Programming languages, then and now

Some entertainment: This article at American Scientist talks about programming language choice and the arguments that have come up over the years. The bibliography at the end of this 5-page essay is worth special attention, because of the links to early documents describing these battles over languages and choices nobody thinks of these days, like PL/I or Cobol.

Some specific links to articles cited:

All the citations are worth investigating – take some time to read them.

4 Replies to “Programming languages, then and now”

  1. While Visual Basic will probably be the Cobol of the next and past decades, I’ve been trying to figure out what will go down as the least-loved idea among the contenders for ‘portable applications’ :


    Silverlight + .NET

    Borderless browsers (Specifically the Mozilla Foundation’s idea to compete with the above by promoting the entire Mozilla engine du jour + AJAX + plugins including Silverlight, Java, and the usual Adobe suspects as a ‘technology’ unto itself.)

    … These ‘lightweight runtimes’ just keep getting heavier, don’t they?

    [This was supposed to be funny, except it’s not for anyone who has to work with them.

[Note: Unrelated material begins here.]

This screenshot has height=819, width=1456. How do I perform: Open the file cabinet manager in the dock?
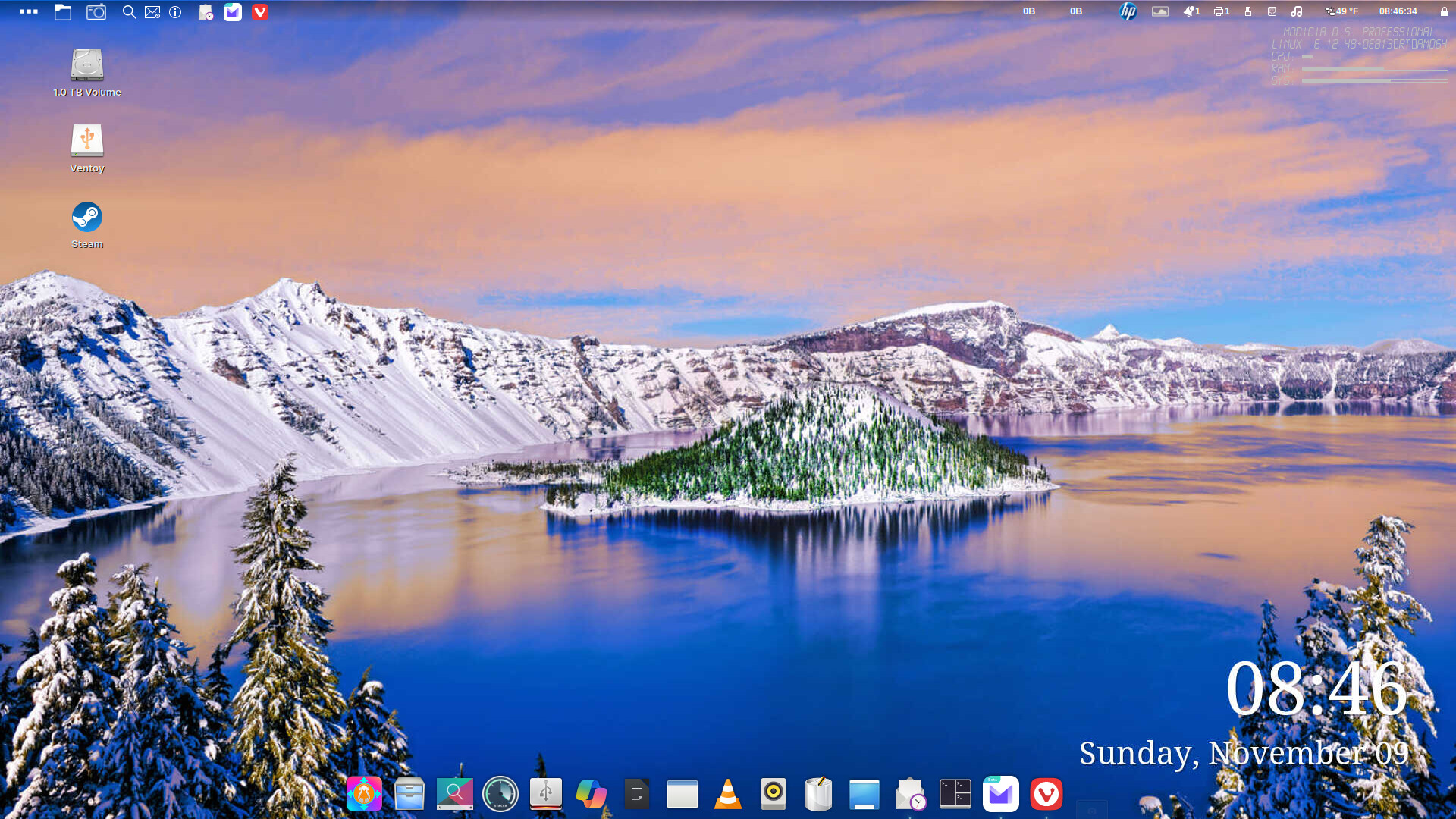[409, 794]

Please provide patches for my comedy.]

  2. There is only one true programming language, everything else is cruft and syntax.

  3. There is no more possible a universal programming language then there is a universal human language that fits the various fields of knowledge. Where in fact the limitation of one language can be overcome or gotten around in another.
    Math and the decimal system is the most universal language as a matter of accounting. And although math can be used to describe a metaphor, it loses the color of “foot of the hill” creativity possible of abstractions.

    Languages are tools for the transference and manipulation of information.
    But it is not language specifics that are universal, but the underlying gears and bearing that enable the existance and use of languages.

    From a programming perspective, what difference does it really make, which languages you use to create your desired “automation”? So long as you reach it within any additional constraints your goal needs to fit, such as time, space (memory constraints) and intended user accessibility.

    What is missing from the programming languages catalog and even the human language catalog is a recognition of these undeniable and unavoidable action constants that must be used in creating and using languages.

    Abstraction Physics – the natural physical action constants in a configuration providing unlimited versatility and exception handling (as exception is a constant).

    Why my interest in DragonFly? Because it’s being developed to provide the third of three primary user interfaces, along with the first two, from ground up. Matt takes from the Amiga this third user interface, into DragonFly. The side door messaging port. Where with a consistent, easy to use, and logical user interface, the user, including developers, can do a lot more in automating development.